Task instructions -> Within the entries that follow, show each line where the word "agent" occurs.

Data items
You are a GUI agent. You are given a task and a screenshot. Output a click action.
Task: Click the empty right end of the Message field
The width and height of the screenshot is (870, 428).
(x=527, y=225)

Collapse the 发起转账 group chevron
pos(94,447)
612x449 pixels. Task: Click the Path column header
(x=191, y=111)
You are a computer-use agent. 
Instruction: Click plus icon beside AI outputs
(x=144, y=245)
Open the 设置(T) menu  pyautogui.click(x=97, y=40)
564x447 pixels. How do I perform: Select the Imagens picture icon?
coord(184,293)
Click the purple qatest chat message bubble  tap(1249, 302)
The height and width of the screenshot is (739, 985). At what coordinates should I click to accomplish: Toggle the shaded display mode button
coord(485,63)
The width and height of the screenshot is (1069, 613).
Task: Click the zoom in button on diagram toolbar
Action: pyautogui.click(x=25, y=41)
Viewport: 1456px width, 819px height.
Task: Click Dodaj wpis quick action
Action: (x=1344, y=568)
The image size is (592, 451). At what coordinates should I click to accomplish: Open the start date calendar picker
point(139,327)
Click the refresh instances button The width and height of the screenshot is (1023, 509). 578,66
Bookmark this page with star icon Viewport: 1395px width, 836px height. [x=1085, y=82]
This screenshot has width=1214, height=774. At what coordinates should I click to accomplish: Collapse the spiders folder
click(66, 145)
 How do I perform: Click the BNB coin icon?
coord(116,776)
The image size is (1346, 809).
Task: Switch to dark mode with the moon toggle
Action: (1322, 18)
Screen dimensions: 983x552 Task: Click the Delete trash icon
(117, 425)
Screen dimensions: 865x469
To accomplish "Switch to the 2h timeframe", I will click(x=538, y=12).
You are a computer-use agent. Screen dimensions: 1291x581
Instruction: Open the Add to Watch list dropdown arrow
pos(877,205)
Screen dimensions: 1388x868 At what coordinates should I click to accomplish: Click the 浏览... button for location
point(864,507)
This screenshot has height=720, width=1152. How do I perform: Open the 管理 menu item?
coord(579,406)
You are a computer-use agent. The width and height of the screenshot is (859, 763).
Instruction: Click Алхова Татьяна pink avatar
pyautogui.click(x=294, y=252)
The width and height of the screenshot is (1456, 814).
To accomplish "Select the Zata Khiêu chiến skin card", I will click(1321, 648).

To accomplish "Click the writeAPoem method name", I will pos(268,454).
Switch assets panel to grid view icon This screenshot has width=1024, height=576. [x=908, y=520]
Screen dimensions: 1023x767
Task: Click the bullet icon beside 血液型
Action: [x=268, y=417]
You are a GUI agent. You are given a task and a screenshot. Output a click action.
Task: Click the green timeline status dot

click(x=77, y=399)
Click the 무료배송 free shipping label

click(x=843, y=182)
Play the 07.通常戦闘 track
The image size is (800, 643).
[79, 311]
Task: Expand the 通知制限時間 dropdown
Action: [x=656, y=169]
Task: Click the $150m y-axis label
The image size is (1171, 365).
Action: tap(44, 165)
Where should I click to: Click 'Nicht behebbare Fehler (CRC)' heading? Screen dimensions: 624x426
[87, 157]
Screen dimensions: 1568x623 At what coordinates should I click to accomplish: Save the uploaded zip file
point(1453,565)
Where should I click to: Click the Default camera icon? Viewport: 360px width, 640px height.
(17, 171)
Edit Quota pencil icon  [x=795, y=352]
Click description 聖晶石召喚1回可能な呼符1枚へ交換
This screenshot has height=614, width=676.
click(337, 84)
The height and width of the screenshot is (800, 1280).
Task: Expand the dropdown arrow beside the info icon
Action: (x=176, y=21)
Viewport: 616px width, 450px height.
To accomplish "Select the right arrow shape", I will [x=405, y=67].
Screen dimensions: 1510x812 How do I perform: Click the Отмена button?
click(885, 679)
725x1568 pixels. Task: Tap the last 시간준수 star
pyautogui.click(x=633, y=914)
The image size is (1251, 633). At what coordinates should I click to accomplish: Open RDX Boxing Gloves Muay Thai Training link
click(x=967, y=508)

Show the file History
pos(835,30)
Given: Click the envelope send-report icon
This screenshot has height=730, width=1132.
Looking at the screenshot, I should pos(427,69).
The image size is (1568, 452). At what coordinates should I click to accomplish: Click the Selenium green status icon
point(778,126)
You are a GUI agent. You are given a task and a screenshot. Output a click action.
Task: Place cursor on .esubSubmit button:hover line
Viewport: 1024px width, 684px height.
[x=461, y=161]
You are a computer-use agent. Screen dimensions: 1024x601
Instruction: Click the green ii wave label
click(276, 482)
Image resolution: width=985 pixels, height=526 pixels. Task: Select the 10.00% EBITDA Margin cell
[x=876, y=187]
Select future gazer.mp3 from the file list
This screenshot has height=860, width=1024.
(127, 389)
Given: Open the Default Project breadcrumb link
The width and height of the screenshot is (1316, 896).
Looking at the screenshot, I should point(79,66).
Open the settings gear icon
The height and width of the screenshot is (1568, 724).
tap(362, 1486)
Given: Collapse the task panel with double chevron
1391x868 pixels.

Solution to this exercise ->
You are a GUI agent. You are given a task and a screenshot. Output a click action.
You are a computer-use agent. 
You are a computer-use agent. Screen dimensions: 1291x581
You are a computer-use agent. The width and height of the screenshot is (859, 763).
You are a GUI agent. You are given a task and a screenshot. Output a click action.
You are a GUI agent. You are given a task and a screenshot. Output a click action.
You are a computer-use agent. Screen dimensions: 1024x601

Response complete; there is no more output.